194. Giving or fabricating false evidence with intent to procure conviction of capital offence.—Whoever gives or fabricates false evidence, intending thereby to cause, or knowing it to be likely that he will thereby cause, any person to be convicted of an offence which is capital 1[by the law for the time being in force in 2[India]] shall be punished with 3[imprisonment for life], or with rigorous imprisonment for a term which may extend to ten years, and shall also be liable to fine; if innocent person be thereby convicted and executed.—and if an innocent person be convicted and executed in consequence of such false evidence, the person who gives such false evidence shall be punished either with death or the punishment hereinbefore de­scribed.
195. Giving or fabricating false evidence with intent to procure conviction of offence punishable with imprisonment for life or imprisonment.—Whoever gives or fabricates false evidence intend­ing thereby to cause, or knowing it to be likely that he will thereby cause, any person to be convicted of an offence which 1[by the law for the time being in force in 2[India]] is not capital, but punishable with 3[imprisonment for life], or impris­onment for a term of seven years or upwards, shall be punished as a person convicted of that offence would be liable to be pun­ished. Illustration A gives false evidence before a Court of Justice, intending thereby to cause Z to be convicted of a dacoity. The punishment of dacoity is 3[imprisonment for life], or rigorous imprisonment for a term which may extend to ten years, with or without fine. A, therefore, is liable to 3[imprisonment for life] or imprison­ment, with or without fine.

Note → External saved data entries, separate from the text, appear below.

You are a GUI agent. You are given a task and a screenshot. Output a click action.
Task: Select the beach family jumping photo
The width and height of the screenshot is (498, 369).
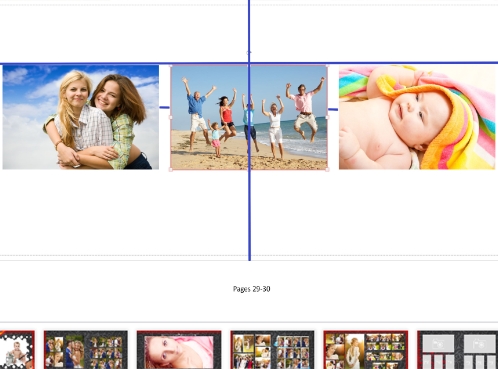(x=249, y=117)
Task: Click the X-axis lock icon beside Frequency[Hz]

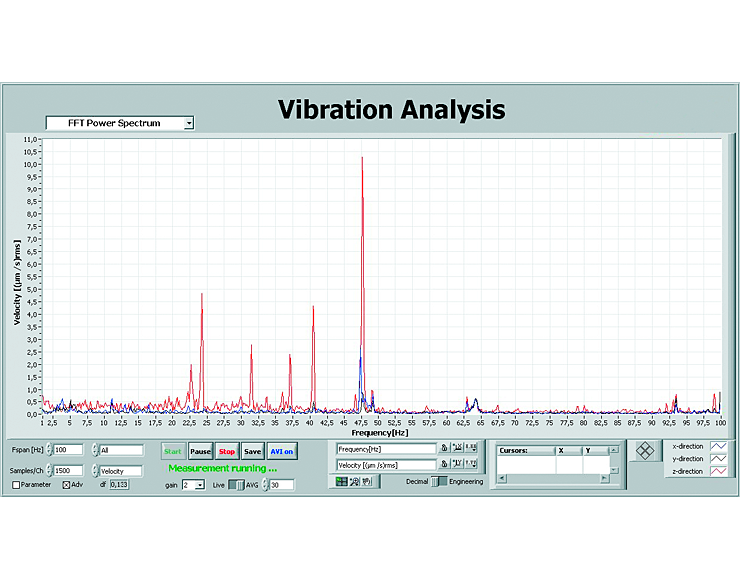Action: point(444,448)

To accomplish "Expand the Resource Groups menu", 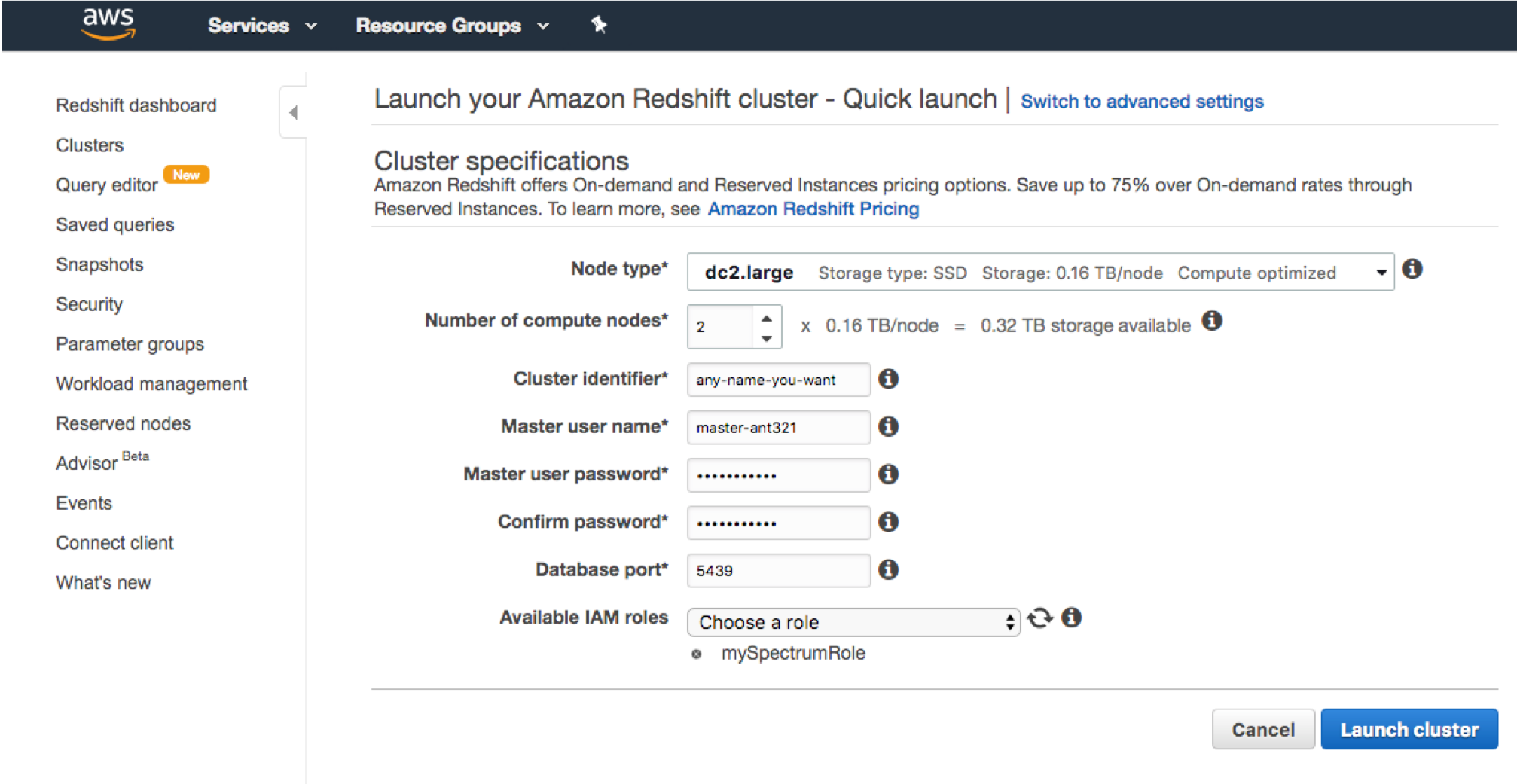I will click(452, 26).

1[195A. 2[Threatening any person to give false evidence].—Whoever threatens another with any injury to his person, reputation or property or to the person or reputation of any one in whom that person is interested, with intent to cause that person to give false evidence shall be punished with imprisonment of either description for a term which may extend to seven years, or with fine, or with both; and if innocent person is convicted and sentenced in consequence of such false evidence, with death or imprisonment for more than seven years, the person who threatens shall be punished with the same punishment and sentence in the same manner and to the same extent such innocent person is punished and sentenced.]
196. Using evidence known to be false.—Whoever corruptly uses or attempts to use as true or genuine evidence any evidence which he knows to be false or fabricated, shall be punished in the same manner as if he gave or fabricated false evidence.
197. Issuing or signing false certificate.—Whoever issues or signs any certificate required by law to be given or signed, or relating to any fact of which such certificate is by law admissi­ble in evidence, knowing or believing that such certificate is false in any material point, shall be punished in the same manner as if he gave false evidence.
198. Using as true a certificate known to be false.—Whoever corruptly uses or attempts to use any such certificate as a true certificate, knowing the same to be false in any material point, shall be punished in the same manner as if he gave false evi­dence.
199. False statement made in declaration which is by law receiva­ble as evidence.—Whoever, in any declaration made or subscribed by him, which declaration any Court of Justice, or any public servant or other person, is bound or authorised by law to receive as evidence of any fact, makes any statement which is false, and which he either knows or believes to be false or does not believe to be true, touching any point material to the object for which the declaration is made or used, shall be punished in the same manner as if he gave false evidence.
200. Using as true such declaration knowing it to be false.—Whoever corruptly uses or attempts to use as true any such decla­ration, knowing the same to be false in any material point, shall be punished in the same manner as if he gave false evidence. Explanation.—A declaration which is inadmissible merely upon the ground of some informality, is a declaration within the meaning of sections 199 to 200.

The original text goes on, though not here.